Objective :: In the Emacs discussion, translate this sentence into Spanish: "The default keybindings are hard on your fingers."
-- START Reading passage --
The main problem, as they often mention on the mailing list, is that the manpower is low. There is no reason they don't want to solve the large technical problems, like very large files.


> - including per-pixel/smooth scrolling which AFAICT is only available via the emacs-mac port

The master branch (Emacs 29) has this in `pixel-scroll-precision-mode` and it seems to perform better than the emacs-mac implementation.


The problem with changing the wondow/pane nomenclature is that it is tied with the naming of many elisp functions. Changing the first without the others would be confusing and changing the elisp functions is going to pointlessly break compatibility with thousands of scripts.


I anticipated being able to agree with you more than I do. Long lines, GC, yes, the rest, no.


By your own statement in another comment you "think it's perfect".

It would seem you and I have very little common ground.


I meant the word 'grognard'. Many of us are greybeards still fighting the last war.


> Is there a context from which Emacs' defaults are bad, other than "Windows did it differently!" ?

Being different too much can be bad too. Emacs has not much big fails, but many small things which lead to being bad by thousand little cuts.

> When I read it I find myself assuming that you're dismissing the experiences of people whose context starts before yours.

Why does it matter? Nobody want's to take your emacs from you. The discussion is always about bringing in new people, and why people leave emacs. And that emacs has a problem with this is not new. Emacs is always swinging between hype and death, and it's not like this has become much better over time.


We should also make vim non-modal by default. Pressing characters and not getting output? Now __that__ is weird. I can't believe anybody new even tries it.


Modal-modes are beneficial. But Emacs differences are mostly just different, not beneficial. And it's not as if vim and it's forks are not being modernized...


The default keybindings are hard on your fingers.


All i had to do was rebind caps to ctrl. Easiest keybindings ever


Sure that helps. But on Emacs everything is a chord, some quite awkward, and sometimes you have two or three chords in sequence. I don't like bending my fingers, so I use Doom Emacs for Evil.


Exactly, those defaults are a disgrace and also are surprisingly difficult to change, particularly when the action includes a mini-mode with its own key bindings so you remap a key, but then it still does not work after the first key press. Yes, you can find all the variables you need to change to remap a specific key but it wastes way more time than it should.

I guess most people know by now, but Emacs’ keybindings were designed for a specific keyboard that had way more keys that usual: https://retrocomputing.stackexchange.com/questions/495/what-...

As Emacs was ported, they replaced dedicated keys with chords and sequences and we ended up in this mess, instead of at some point doing a full review of the default keybindings to match the input devices we actually have, merging in the conventions that had developed in the meantime.
-- END Reading passage --
-- START Material --
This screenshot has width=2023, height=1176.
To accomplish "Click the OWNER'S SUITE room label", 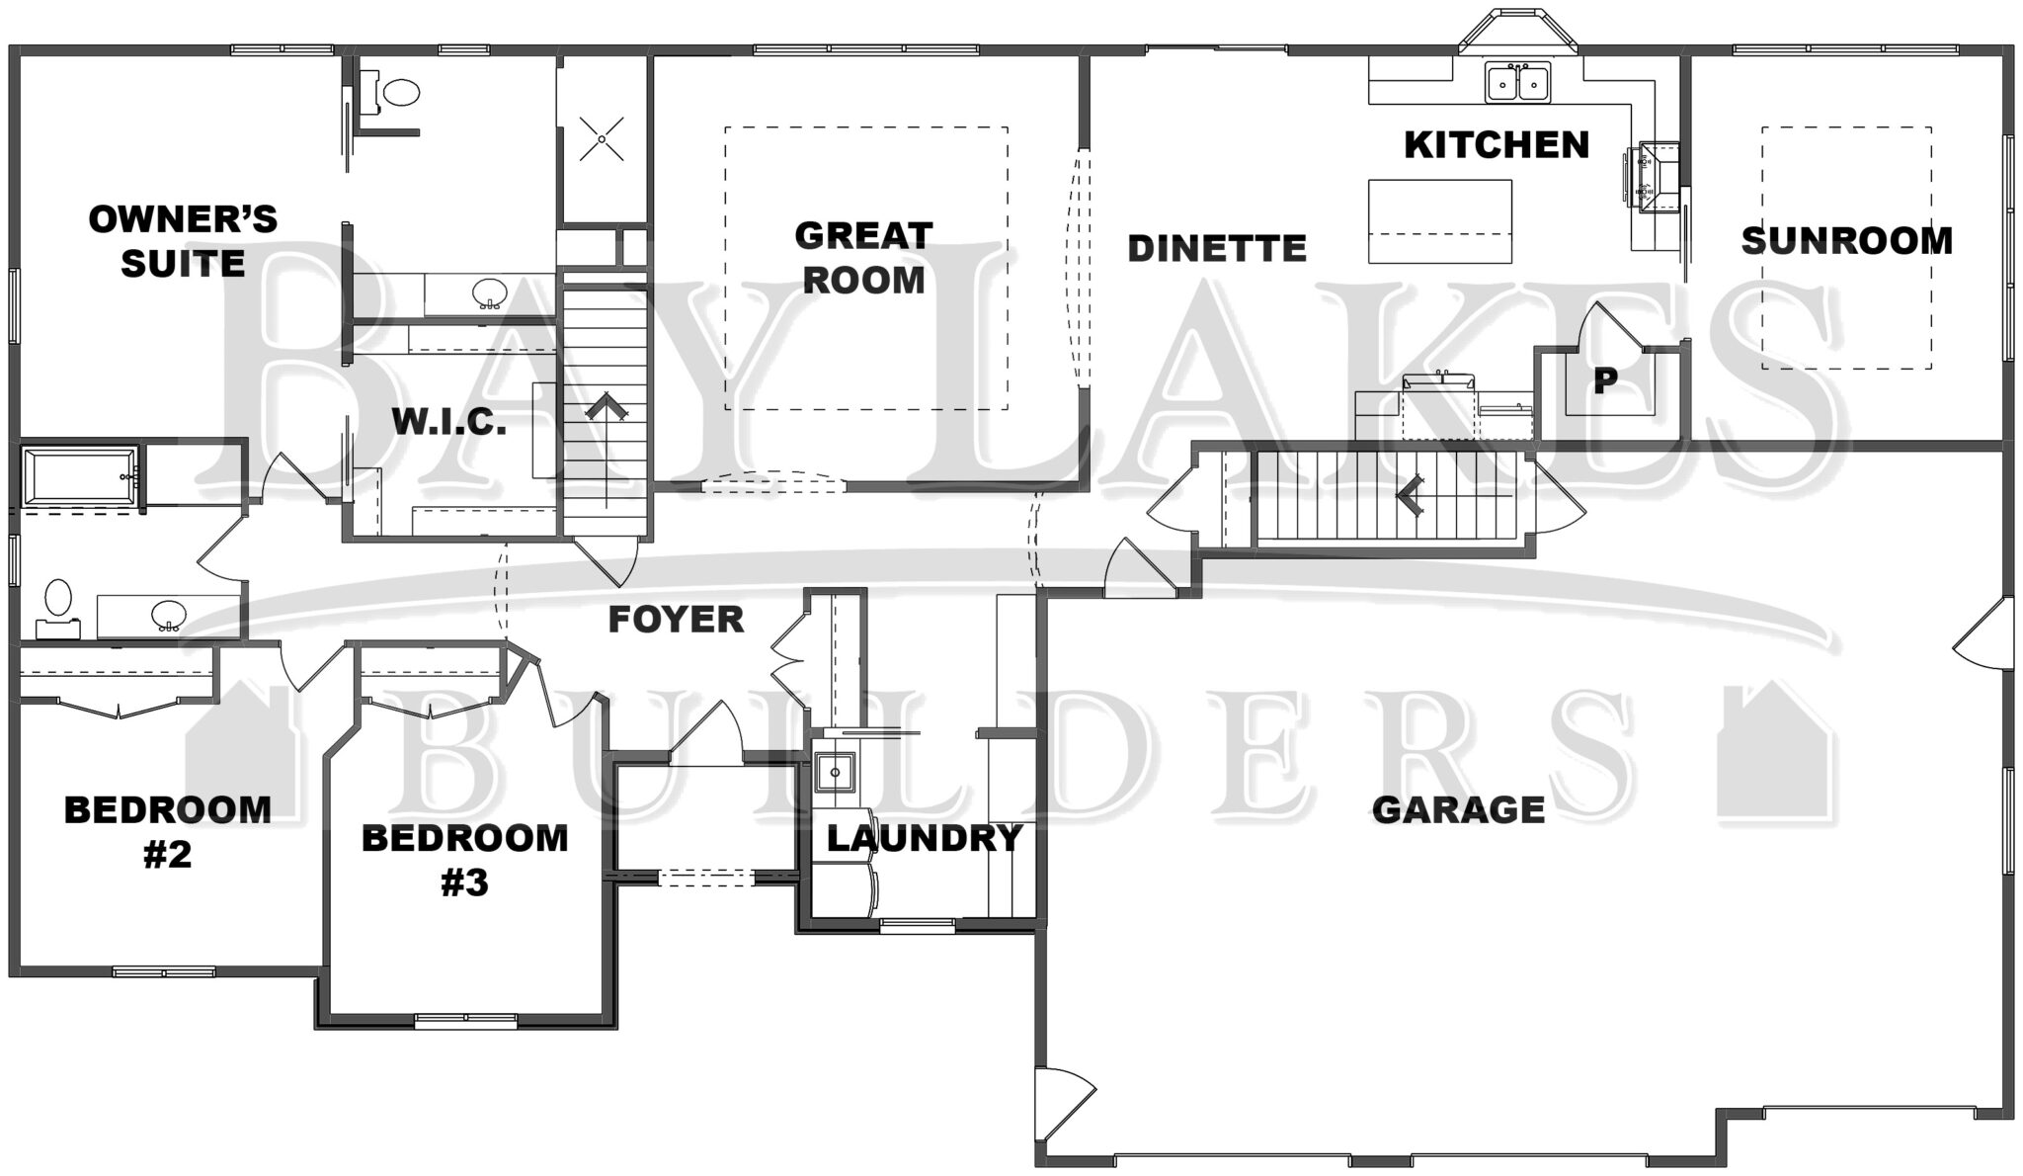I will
-- END Material --
Output :: Los atajos de teclado predeterminados son duros para tus dedos.